Polar Topologies

Dual pairs of vector spaces

Recall that a bilinear form on two vector spaces $V$ and $W$ over a field $\mathbb{K}$ is a mapping $b:V\times W\to \mathbb{K}$ which is linear in each of its arguments, that is, which satisfies

$$\begin{array}{rlrl}b(v_1+v_2,w)& =b(v_1,w)+b(v_2,w)& b(v,w_1+w_2)& =b(v,w_1)+b(v,w_2)\\ b(\lambda v,w)& =\lambda b(v,w)& b(v,\lambda w)& =\lambda b(v,w)\end{array}$$

for all vectors $v,v_1,v_2\in V$, $w,w_1,w_2\in W$ and all scalars $\lambda \in \mathbb{K}$.

We say that the bilinear form $b:V\times W\to \mathbb{K}$ is nondegenerate, if it has the properties

$$\begin{array}{c}\forall v\in V:(\forall w\in W:⟨v,w⟩=0)⟹v=0\\ \forall w\in W:(\forall v\in V:⟨v,w⟩=0)⟹w=0\end{array}$$

If $V$ is a vector space over $\mathbb{K}$, let us denote its algebraic dual by $V^{\ast }$. Given a bilinear form $V\times W\to \mathbb{K}$, consider the mappings

$$c:V\to W\ast ,c(v)(w)=b(v,w)\tilde{c}:W\to V\ast ,\tilde{c}(w)(v)=b(v,w)$$

Then $b$ is nondegenerate if and only if both $c$ and $\tilde{c}$ are injective.

Definition (Dual Pair)

A dual pair (or dual system or duality) $⟨V,W⟩$ over a field $\mathbb{K}$ is constituted by two vector spaces $V$ and $W$ over $\mathbb{K}$ and a nondegenerate bilinear form $⟨\cdot ,\cdot ⟩:V\times W\to \mathbb{K}$.

(We resist saying that a dual pair is a triple …)

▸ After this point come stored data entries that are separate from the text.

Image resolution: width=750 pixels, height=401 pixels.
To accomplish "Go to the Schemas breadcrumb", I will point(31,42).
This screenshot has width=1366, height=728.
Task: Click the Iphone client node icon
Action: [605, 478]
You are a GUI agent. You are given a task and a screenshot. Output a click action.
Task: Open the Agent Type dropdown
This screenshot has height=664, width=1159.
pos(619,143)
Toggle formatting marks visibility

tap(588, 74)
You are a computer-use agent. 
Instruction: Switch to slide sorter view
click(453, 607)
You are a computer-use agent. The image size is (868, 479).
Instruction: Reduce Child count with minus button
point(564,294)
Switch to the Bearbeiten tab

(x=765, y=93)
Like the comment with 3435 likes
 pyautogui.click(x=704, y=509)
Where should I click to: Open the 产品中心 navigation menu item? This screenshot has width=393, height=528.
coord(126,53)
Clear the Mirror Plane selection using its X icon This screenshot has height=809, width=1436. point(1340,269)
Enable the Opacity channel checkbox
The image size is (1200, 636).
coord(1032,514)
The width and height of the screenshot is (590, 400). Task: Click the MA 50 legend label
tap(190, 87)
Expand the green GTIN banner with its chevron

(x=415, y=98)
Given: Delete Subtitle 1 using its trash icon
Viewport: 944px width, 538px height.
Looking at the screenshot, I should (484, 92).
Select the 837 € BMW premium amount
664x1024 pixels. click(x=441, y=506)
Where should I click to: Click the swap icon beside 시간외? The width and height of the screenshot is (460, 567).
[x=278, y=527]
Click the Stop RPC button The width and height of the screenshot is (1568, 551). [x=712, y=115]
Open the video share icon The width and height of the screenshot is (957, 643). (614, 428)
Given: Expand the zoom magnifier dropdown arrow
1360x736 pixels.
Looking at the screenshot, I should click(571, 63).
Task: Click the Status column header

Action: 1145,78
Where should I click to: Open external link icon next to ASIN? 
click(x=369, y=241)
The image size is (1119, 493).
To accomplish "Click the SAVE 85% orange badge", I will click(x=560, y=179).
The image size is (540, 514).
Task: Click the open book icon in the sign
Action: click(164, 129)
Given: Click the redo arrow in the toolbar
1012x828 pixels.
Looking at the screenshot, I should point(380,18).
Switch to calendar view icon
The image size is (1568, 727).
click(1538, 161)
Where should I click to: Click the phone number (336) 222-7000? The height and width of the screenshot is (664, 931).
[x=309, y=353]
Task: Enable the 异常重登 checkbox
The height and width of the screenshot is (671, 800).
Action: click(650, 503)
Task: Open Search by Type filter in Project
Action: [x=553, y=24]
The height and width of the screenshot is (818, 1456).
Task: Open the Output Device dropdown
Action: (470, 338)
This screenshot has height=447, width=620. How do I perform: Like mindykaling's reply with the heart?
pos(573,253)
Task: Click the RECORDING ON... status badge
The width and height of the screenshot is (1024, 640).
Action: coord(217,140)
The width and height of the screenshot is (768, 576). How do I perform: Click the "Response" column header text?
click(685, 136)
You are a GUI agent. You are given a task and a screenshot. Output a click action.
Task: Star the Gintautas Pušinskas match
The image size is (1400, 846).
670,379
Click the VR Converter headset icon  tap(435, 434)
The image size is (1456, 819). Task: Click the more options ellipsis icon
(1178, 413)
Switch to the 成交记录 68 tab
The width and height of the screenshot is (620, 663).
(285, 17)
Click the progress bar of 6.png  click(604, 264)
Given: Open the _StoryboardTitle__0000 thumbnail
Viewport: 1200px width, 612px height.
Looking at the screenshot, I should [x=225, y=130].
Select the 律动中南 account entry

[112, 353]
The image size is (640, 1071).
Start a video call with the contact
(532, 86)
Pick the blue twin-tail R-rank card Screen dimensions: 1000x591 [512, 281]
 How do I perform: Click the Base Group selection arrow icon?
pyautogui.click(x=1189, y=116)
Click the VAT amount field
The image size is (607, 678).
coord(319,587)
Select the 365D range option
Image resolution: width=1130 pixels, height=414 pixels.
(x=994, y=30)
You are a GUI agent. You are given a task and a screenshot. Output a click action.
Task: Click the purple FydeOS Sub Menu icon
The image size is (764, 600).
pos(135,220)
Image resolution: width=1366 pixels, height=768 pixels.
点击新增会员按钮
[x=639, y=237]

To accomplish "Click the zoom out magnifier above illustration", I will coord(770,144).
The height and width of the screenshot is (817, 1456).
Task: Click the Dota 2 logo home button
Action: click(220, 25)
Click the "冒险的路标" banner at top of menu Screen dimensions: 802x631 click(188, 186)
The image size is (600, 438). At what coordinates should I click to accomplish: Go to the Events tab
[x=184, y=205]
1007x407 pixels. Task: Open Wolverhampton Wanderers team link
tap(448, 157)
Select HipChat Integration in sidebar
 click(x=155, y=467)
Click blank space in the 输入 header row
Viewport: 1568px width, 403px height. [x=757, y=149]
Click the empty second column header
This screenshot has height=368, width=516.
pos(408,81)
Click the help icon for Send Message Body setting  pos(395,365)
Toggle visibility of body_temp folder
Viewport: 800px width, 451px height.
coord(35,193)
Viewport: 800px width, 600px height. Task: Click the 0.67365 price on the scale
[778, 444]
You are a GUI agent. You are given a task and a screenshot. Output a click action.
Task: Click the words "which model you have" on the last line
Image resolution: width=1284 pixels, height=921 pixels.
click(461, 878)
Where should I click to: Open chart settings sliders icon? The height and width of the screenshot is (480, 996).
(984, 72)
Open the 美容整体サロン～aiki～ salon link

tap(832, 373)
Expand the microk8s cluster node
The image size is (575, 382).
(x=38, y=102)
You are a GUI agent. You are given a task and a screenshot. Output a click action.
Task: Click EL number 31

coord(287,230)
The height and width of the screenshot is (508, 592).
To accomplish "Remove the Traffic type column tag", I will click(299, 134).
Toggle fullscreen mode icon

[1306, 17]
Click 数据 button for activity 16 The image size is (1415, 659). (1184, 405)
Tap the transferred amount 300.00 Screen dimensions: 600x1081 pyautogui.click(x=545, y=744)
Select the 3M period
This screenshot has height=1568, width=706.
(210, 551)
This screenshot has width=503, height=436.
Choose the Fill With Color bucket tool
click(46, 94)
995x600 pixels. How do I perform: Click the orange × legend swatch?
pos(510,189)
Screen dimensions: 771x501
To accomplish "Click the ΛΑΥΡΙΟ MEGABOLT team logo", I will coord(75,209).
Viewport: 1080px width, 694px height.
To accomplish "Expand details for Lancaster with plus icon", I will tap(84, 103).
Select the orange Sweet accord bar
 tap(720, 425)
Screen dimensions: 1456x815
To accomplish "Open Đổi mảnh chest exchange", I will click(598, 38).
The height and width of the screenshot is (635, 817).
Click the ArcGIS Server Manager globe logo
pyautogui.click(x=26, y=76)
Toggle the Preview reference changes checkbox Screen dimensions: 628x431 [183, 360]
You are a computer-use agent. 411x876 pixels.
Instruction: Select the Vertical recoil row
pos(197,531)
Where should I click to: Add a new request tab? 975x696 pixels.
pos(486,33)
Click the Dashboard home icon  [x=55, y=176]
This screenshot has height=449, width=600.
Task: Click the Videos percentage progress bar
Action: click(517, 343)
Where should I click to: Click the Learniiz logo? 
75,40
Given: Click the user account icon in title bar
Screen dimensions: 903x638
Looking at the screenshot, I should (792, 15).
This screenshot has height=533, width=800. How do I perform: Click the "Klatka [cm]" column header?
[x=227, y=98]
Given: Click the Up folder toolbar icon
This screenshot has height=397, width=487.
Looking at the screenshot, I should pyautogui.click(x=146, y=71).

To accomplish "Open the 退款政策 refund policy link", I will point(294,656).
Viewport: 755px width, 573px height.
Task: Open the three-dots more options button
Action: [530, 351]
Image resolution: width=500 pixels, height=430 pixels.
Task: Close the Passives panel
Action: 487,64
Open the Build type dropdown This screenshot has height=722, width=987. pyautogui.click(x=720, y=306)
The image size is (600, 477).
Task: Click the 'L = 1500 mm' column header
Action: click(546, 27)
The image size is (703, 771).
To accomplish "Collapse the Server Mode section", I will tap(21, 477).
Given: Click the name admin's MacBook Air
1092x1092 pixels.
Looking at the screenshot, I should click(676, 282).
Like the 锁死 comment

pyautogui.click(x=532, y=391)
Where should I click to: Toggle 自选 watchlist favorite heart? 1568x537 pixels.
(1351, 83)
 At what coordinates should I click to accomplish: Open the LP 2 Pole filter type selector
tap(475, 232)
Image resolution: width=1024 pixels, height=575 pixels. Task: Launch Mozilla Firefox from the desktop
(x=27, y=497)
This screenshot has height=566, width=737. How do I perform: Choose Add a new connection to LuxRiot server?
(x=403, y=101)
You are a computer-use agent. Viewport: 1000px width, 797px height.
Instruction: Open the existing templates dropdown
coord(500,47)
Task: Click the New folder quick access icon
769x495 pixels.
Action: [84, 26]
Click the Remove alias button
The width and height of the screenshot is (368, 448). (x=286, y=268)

Definition (Weak Topology)

Suppose $⟨X,Y⟩$ is a dual pair of vector spaces over a field $\mathbb{K}$. We define the weak topology on $X$, denoted by $\sigma (X,Y)$, as the initial topology induced by the maps $⟨\cdot ,y⟩:X\to \mathbb{K}$, where $y\in Y$. Similarly, the weak topology on $Y$, denoted by $\sigma (Y,X)$, is the initial topology induced by the maps $⟨x,\cdot ⟩:Y\to \mathbb{K}$, where $x\in X$.

Theorem (Weak Topologies are Locally Convex)

Suppose $⟨X,Y⟩$ is a dual pair of vector spaces over a field $\mathbb{K}$. TODO

The Canonical Pairing

TODO: Def & Theorem (weak rep)

Definition (Polar Set)

Suppose $⟨X,Y⟩$ is a dual pair of vector spaces. The polar of a subset $A\subset X$ is the set

$$A^{\circ }=\{y\in Y:|⟨x,y⟩|\le 1\forall x\in A\}.$$

The polar of a subset $B\subset Y$ is the set

$$B^{\circ }=\{x\in X:|⟨x,y⟩|\le 1\forall y\in B\}.$$

Some authors define the polar with the condition $\mathrm{Re}⟨x,y⟩\le 1$ instead of $|⟨x,y⟩|\le 1$ and call absolute polar what we call polar. Some authors write $B_{\circ }$ for $B^{\circ }$.

Note that the bipolar $A^{\circ \circ }=(A^{\circ }{)}^{\circ }$ is a subset of $X$.

Bipolar Theorem

Suppose $⟨X,Y⟩$ is a dual pair of vector spaces and $A\subset X$. Then

$$A^{\circ \circ }=\overline{\mathrm{aco}(A)},$$

where the closure is taken with respect to the weak topology on $X$, that is $\sigma (X,Y)$.